For the study, researchers looked at the ochre sea star. The species is the West Coast’s most prevalent starfish, known for its purple or orange coloration, five-limbed body, and voracious appetite for mussels.

The team analyzed water temperature records taken before, during, and after the wasting episode at locations around the San Juan Islands and Puget Sound in Washington state. They found that as water temperatures rose across the region, so did the risk of infection for sea stars. Sites where water temperatures rose the most left sea stars at highest risk of infection.

Researchers also placed sea stars in aquarium tanks set to temperatures ranging from 54 degrees to 66 degrees Fahrenheit. The hotter the tank, the more quickly starfish succumbed to wasting, Harvell said.

“That confirmed that water temperature can affect mortality,” she said.

With ocean temperatures steadily increasing thanks in part to human-induced climate change, the future of sea stars could be threatened.

The sheer size of this latest wasting event has scientists concerned. Melissa Miner, a marine biologist at the University of California, Santa Cruz, said sea star populations are still decimated across nearly all of the West Coast.

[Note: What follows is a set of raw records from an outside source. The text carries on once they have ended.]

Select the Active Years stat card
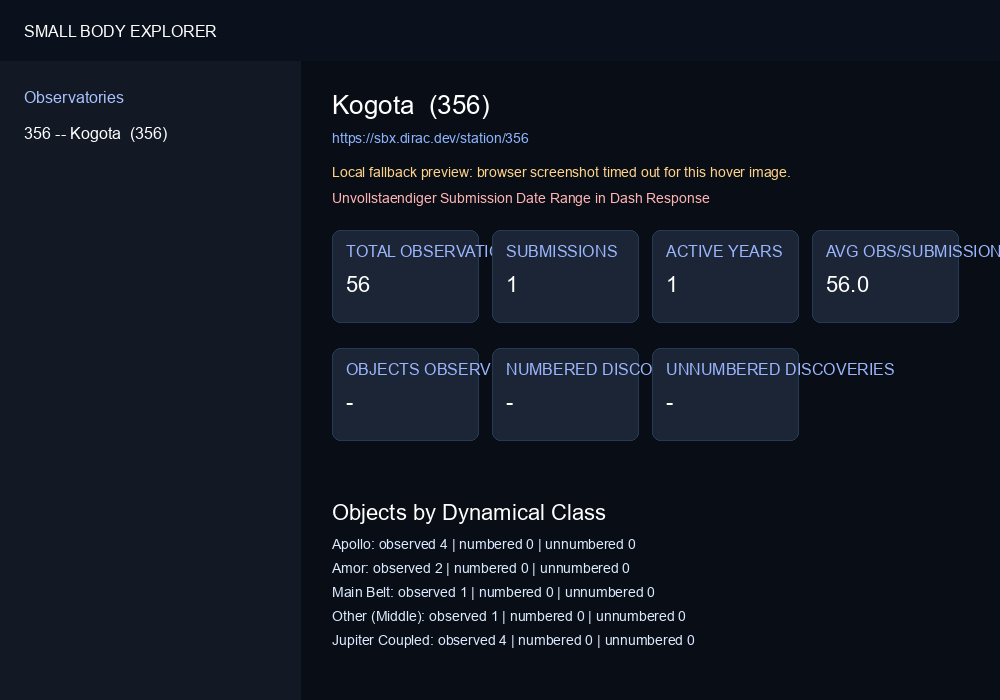Image resolution: width=1000 pixels, height=700 pixels. coord(725,277)
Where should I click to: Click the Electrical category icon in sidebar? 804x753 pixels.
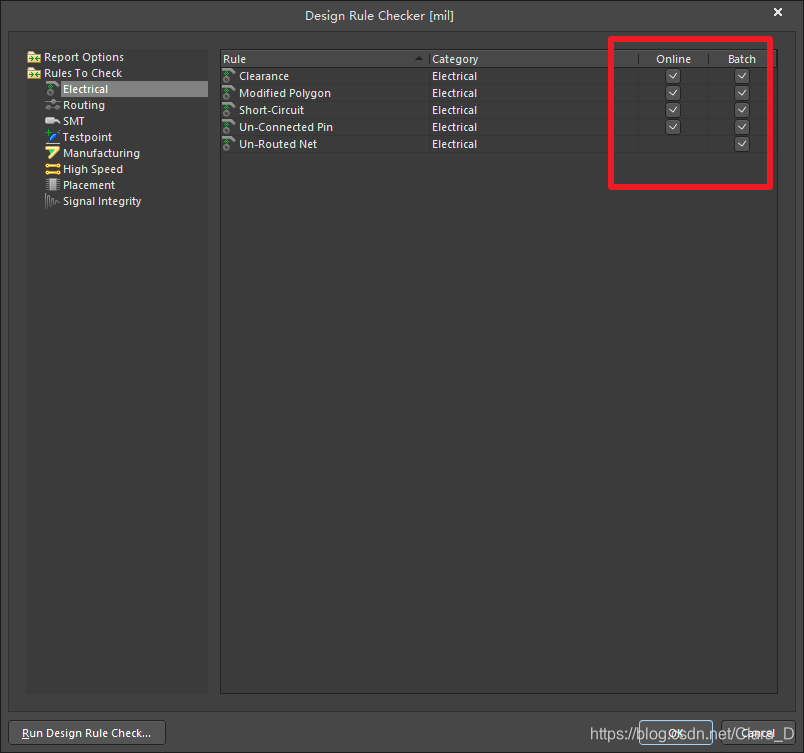click(52, 89)
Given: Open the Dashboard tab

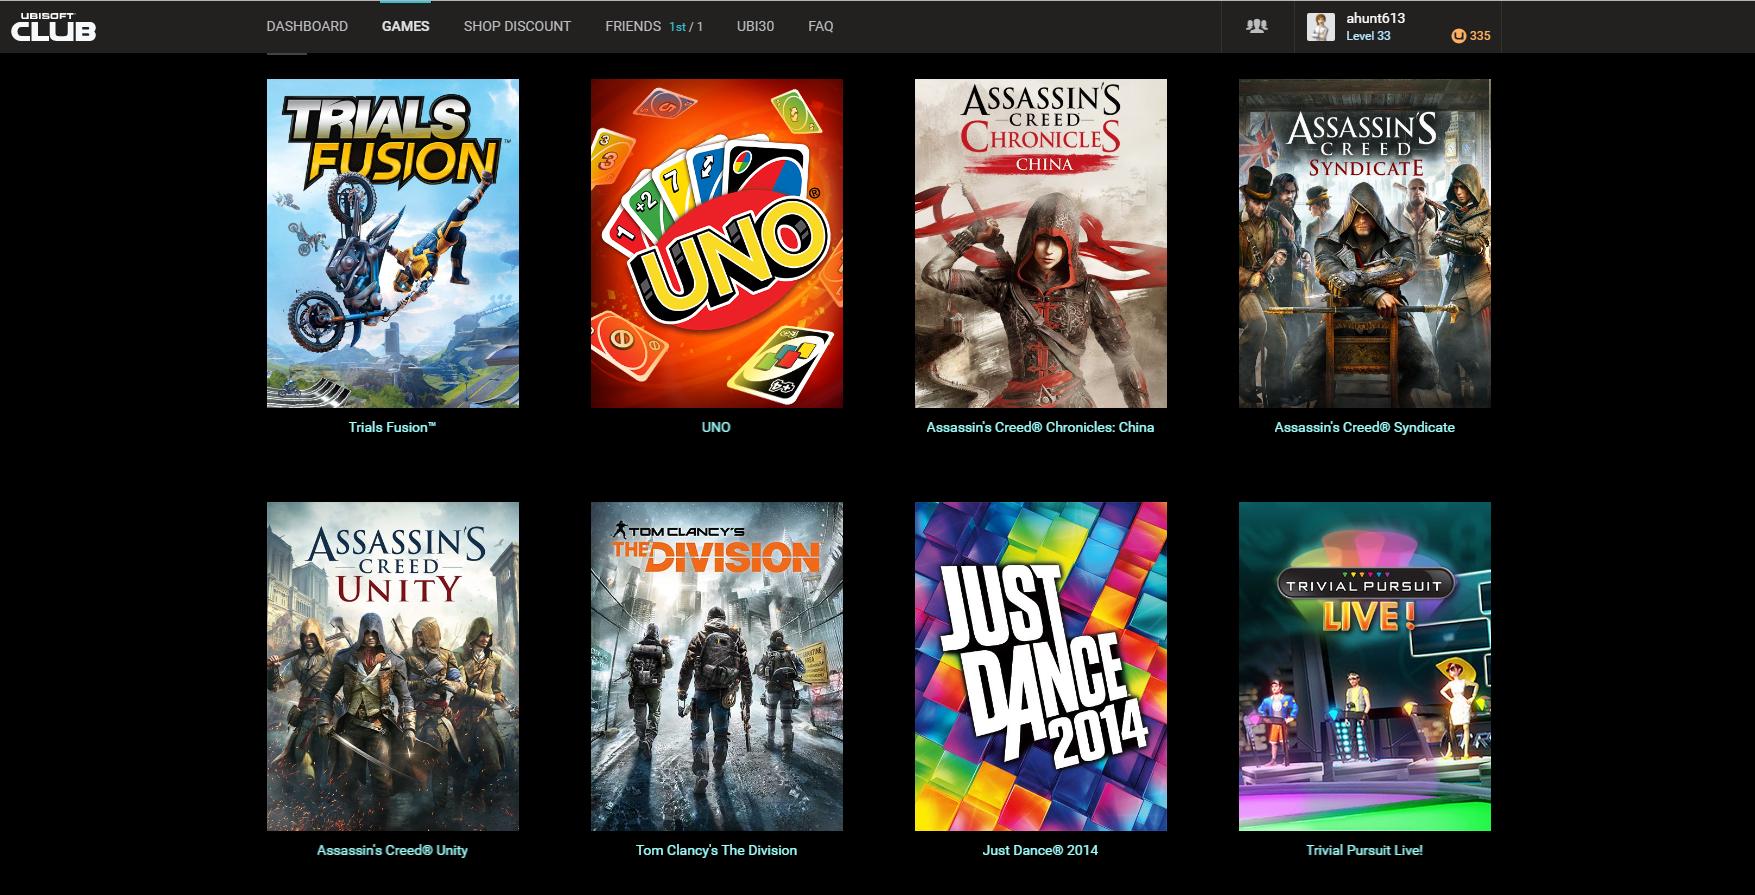Looking at the screenshot, I should (x=307, y=26).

“We’ve got about nine sites, out of the 70 or so we monitor between Washington, Oregon, and California, where we have seen good recruitment of baby sea stars coming back,” Miner said. She’s cautiously optimistic that those nine sites could be the source populations that help reestablish sea stars in regions still decimated by the disease.

But in Southern California, sea star survival has been low. Miner said no sites south of Point Conception are showing much improvement.

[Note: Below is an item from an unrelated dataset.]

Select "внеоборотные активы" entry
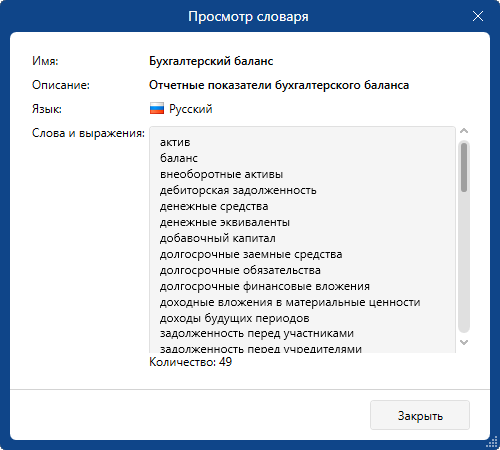This screenshot has height=450, width=500. tap(221, 174)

On a walk amid tide pools in Newport Beach’s Crystal Cove State Park last week, this reporter did not spot a single starfish. In October 2014, scientists found 191 starfish along the same rocky reef. Now, there appeared to be an abundance of mussels lining the rocks—the ochre starfish’s favorite meal.

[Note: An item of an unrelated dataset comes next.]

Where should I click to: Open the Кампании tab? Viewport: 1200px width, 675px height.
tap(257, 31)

“We don’t have the data yet to back this up, but my gut feeling is that we’ll see an increase in mussel cover across many sites—especially in the lower intertidal zones where they are typically controlled by sea stars,” Miner said.

With the study findings limited to a small region of starfish, Harvell wouldn’t hypothesize what climate change might mean for the species, but she said it would be better for all starfish in the region if the water got cold, quick.

“Alaska is where the action is now,” Harvell said. “They’re experiencing incredible warm temperature anomalies in the northernmost range, and that’s the next region to see how sea stars react there.”